Colour-coded terror alert system set to be axed

America's Homeland Security Department is proposing to discontinue the colour-coded terror alert system that became a symbol of the country's post-9/11 jitters and the butt of late-night talk show jokes.

The system, with its rainbow of five colours — from green, signifying a low threat, to red, meaning severe — became a fixture in airports, in government buildings and on newscasts. Over the past four years, millions of travellers have begun and ended their trips to the sound of airport recordings warning that the threat level is orange.

The system's demise would not be the end of terror alerts; instead, the alerts would become more descriptive and not as colourful. In the past two years, Obama administration officials have changed security protocols without changing the colour of the threat, such as introducing new airport security measures after a terrorist tried to bring down a Detroit-bound jetliner last Christmas.

By scrapping the colours, Barack Obama would abandon a system that critics have long said was too vague to be useful and that Democrats criticised as a political scare tactic. And it would represent a formal undoing of one of the George W Bush administration's most visible legacies.
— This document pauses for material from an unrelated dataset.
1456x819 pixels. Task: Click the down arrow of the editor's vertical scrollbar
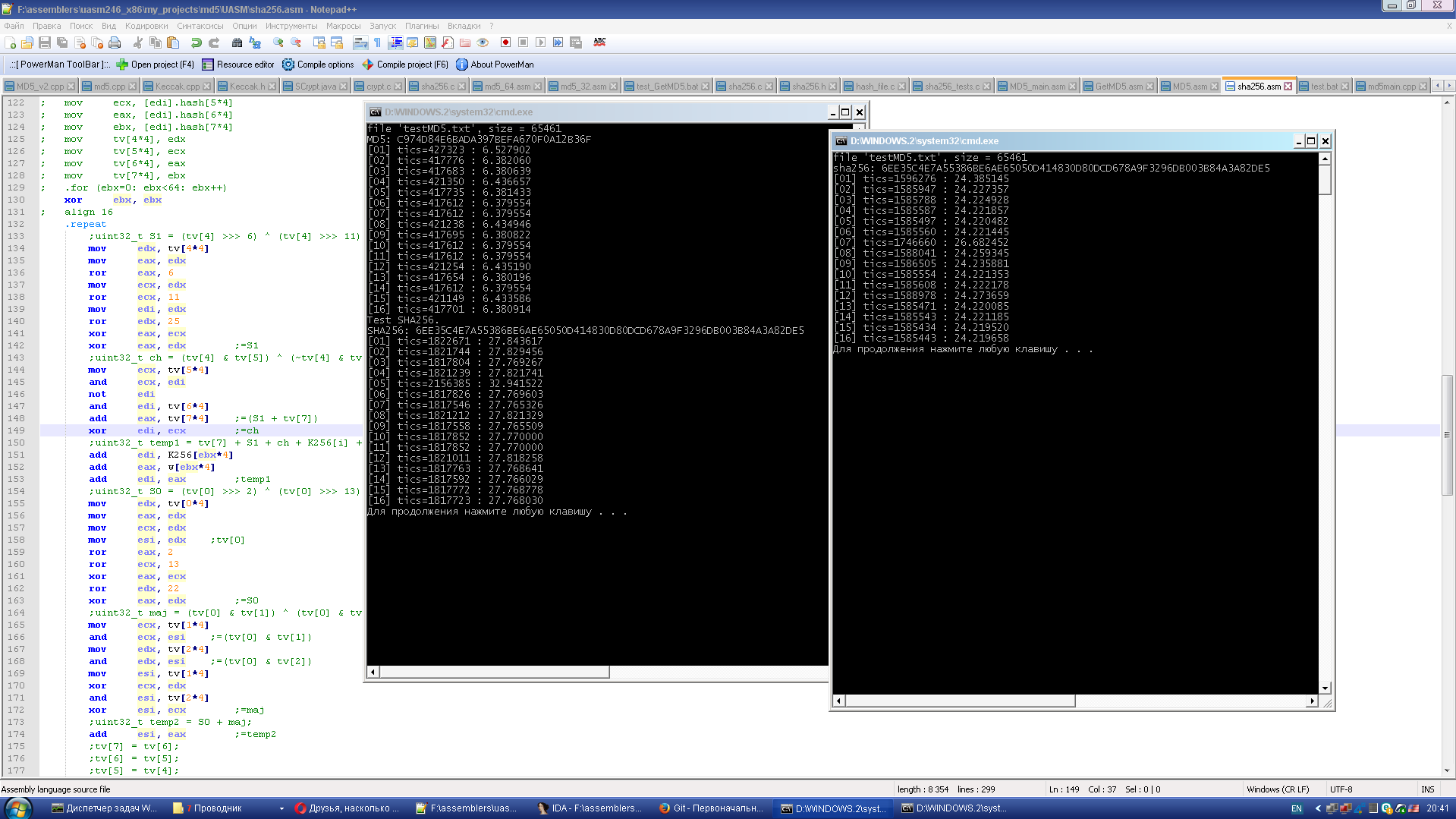(1447, 770)
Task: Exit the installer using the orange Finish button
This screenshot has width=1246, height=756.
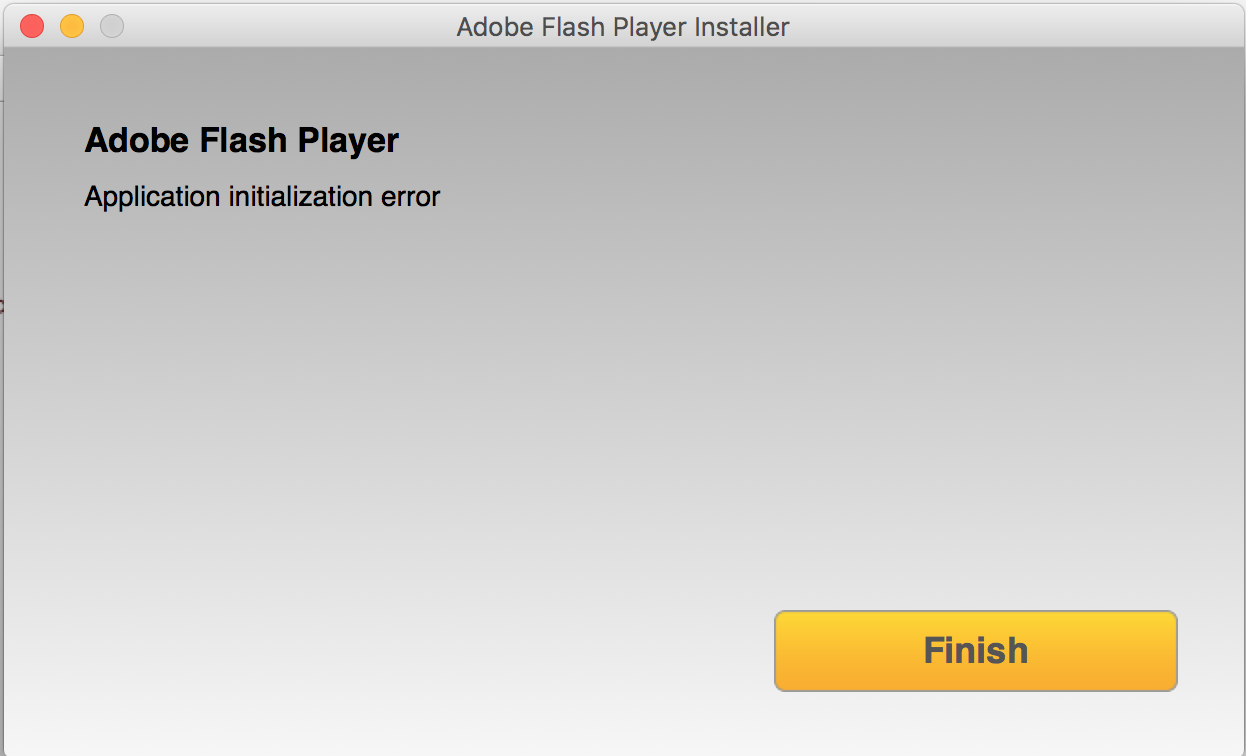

Officials confirmed that the recommendation and the draft proposal was described to The Associated Press on condition of anonymity because other federal agencies are privately weighing in on the idea, and no final decision has been made.

Janet Napolitano, the Homeland Security Secretary, ordered a review of the system in July 2009. Earlier this year, the department decided the best way forward would be to scrap the colours and use more descriptive language to talk about terror threats. The recommendation is not related to the recent furore over airport security pat-downs and body scans.

The details of the new alert system – including the words that would be used to describe the threats – are still being worked out internally by multiple government agencies and the White House.

The Homeland Security Department would not discuss the recommendations and did not know when a new system would be rolled out. The current coloured system remains in place.

"We are committed to providing specific, actionable information based on the latest intelligence," said spokeswoman Amy Kudwa.

An option under consideration is to go from five threat tiers to two: elevated and imminent. Under the current system, green, at the bottom, signals a low danger of attack; blue signals a general risk; yellow, a significant risk; orange, a high risk; and red, at the top, warns of a severe threat. The nation has never been below the third threat level, yellow – an elevated or significant risk of terrorist attack.